À Mayence arrivant, au moment de descendre
Il se rapprocha d’eux, et tout me fit comprendre
Qu’il était sous l’abri du même passe-port.

Le lendemain matin, en revenant au bord
Dès l’aube, pour pousser à Manheim le voyage,
Je les vis tous, mais eux cette fois sans bagage ;
Lui seul avait le sien, fort léger, qu’on portait.
Rien qu’au deuil de la femme un mystère éclatait,
Elle était là muette, immobile et frappée.
Je compris cette veille en soin tendre occupée ;

Cette veille, où pour elle il tâchait d’être mieux,
Était celle des longs, des éternels adieux !

Montant sur le bateau, je suivis la détresse,
Le départ jusqu’au bout ! — Il baise avec tendresse
Les deux petits garçons, embrasse le mari,
Prend la main à la fille (et l’enfant a souri,
Maligne, curieuse, Ève déjà dans l’âme) ;
Il prend, il serre aussi les deux mains à la femme,
Évitant son regard. — C’est le dernier signal
De la cloche ! — Il s’élance ! Ô le moment final !
Quand on ôte le pont et pendant qu’on démarre,
Quand le câble encor crie, à minute barbare !
Au rivage mouvant, alors il fallait voir,
De ce groupe vers lui, gestes, coups de mouchoir ;
Et les petits enfants, chez qui tout devient joie,
Couraient le long du bord d’où leur cri se renvoie,
Mais la femme, oh ! la femme, immobile en son lieu,
Le bras levé, tenant un mouchoir rouge-bleu
Qu’elle n’agitait pas, je la vois là sans vie,
Digne que, par pitié, le Ciel la pétrifie !
Non, ni l’antique mère, au flanc sept fois navré,
Qui demeura debout marbre auguste et sacré[2],
Ni la femme de Loth, n’égalaient en statue
Ce fixe élancement d’une douleur qui tue !
Je pensai : Pauvre cœur, veuf d’insensés amours,
Que sera-ce demain, et ce soir, et toujours ?
Mari commun, grossier, enfants sales, rebelles ;
La misère ; une fille-aux couleurs déjà belles,

Et qui le sait tout bas, et dont l’œil peu clément
A, dans tout ce voyage, épié ton tourment :
Quel destin ! — Lui pourtant, sur qui mon regard plonge,
Et qu’embarrasse aussi l’adieu qui se prolonge,
Descendit. — Nous voguions. En passant près de lui,
Une heure après : « Monsieur, vous êtes aujourd’hui
Bien seul, » dis-je. — « Oui, fit-il en paroles froissées,
Depuis Londres, voilà six semaines passées,
J’ai voyagé toujours avec ces braves gens. »
L’accent hautain notait les mots plus indulgents.
— « Et les reverrez-vous bientôt ? » osai-je dire,
— « Jamais ! répliqua-t-il d’un singulier sourire ;
Je ne les reverrai certainement jamais ;
Je vais en Suisse ; après, plus loin encor, je vais ! »

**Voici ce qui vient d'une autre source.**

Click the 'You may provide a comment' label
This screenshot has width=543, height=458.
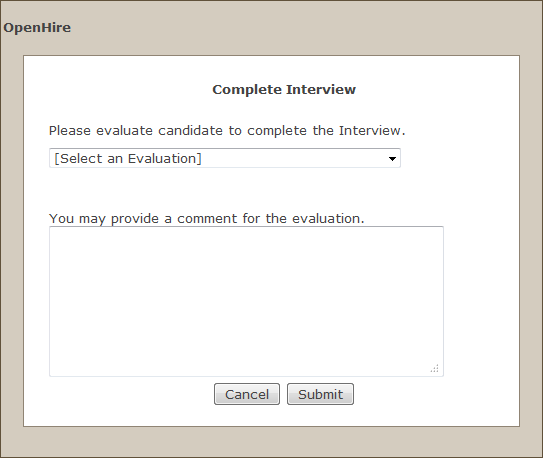tap(207, 218)
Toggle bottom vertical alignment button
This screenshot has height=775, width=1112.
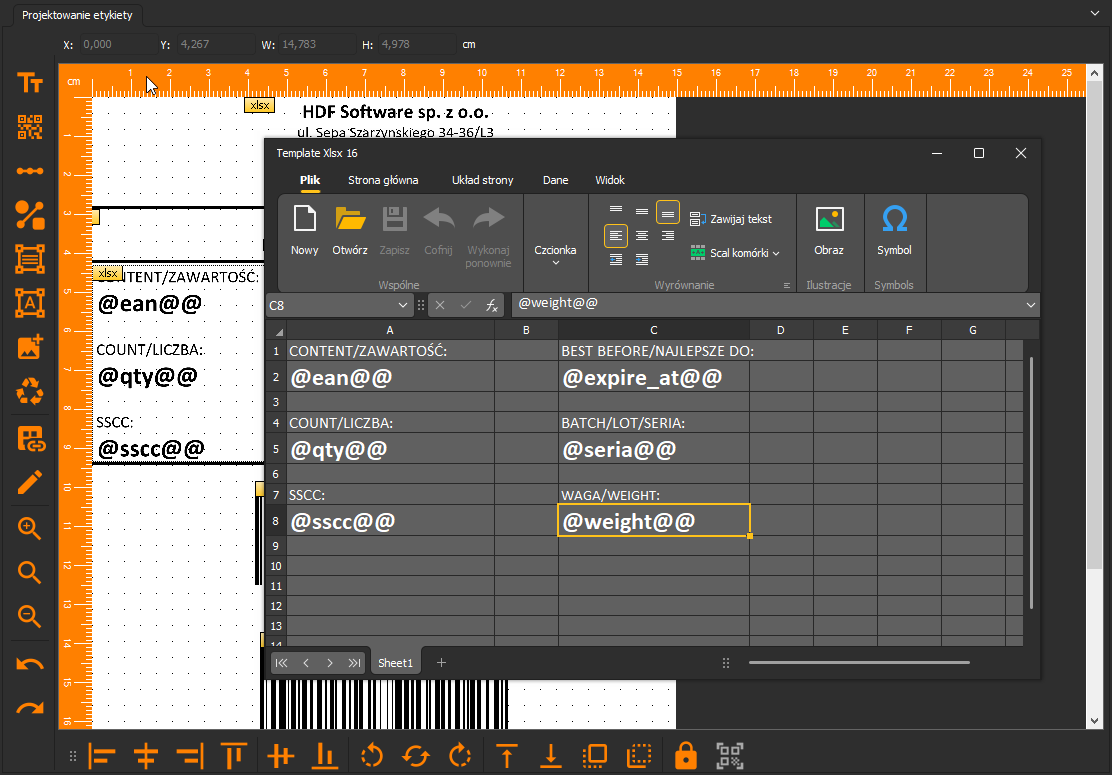point(667,212)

Ce fut tout. Seulement, vers la même semaine,
Étant dans Heidelberg où midi me promène,
Passe une diligence, et je le vois en haut,
Lui, sur l’impériale. Il me voit, aussitôt
Me salue, et se lève, et du corps, de la tête
Il me salue encore, et me veut faire fête,
Tant qu’enfin la voiture ait détourné le coin :
« Allons ! au moins, me dis-je, un souvenir de loin
Pour cette pauvre femme, une bonne pensée
Sortie à l’improviste et vers elle élancée ! »


  1. Appartenant au prince de Metternich.
  2. Niobé : les anciens poëtes ont fort varié sur le nombre de ses enfants, tantôt douze, tantôt vingt, tantôt quatorze. Ici il ne faut voir dans le chiffre sept qu’un nombre indéterminé, ou, si l’on veut, le nombre quatorze : le poëte a pu supposer en effet qu’Apollon et Diane les tuèrent par couples en sept fois.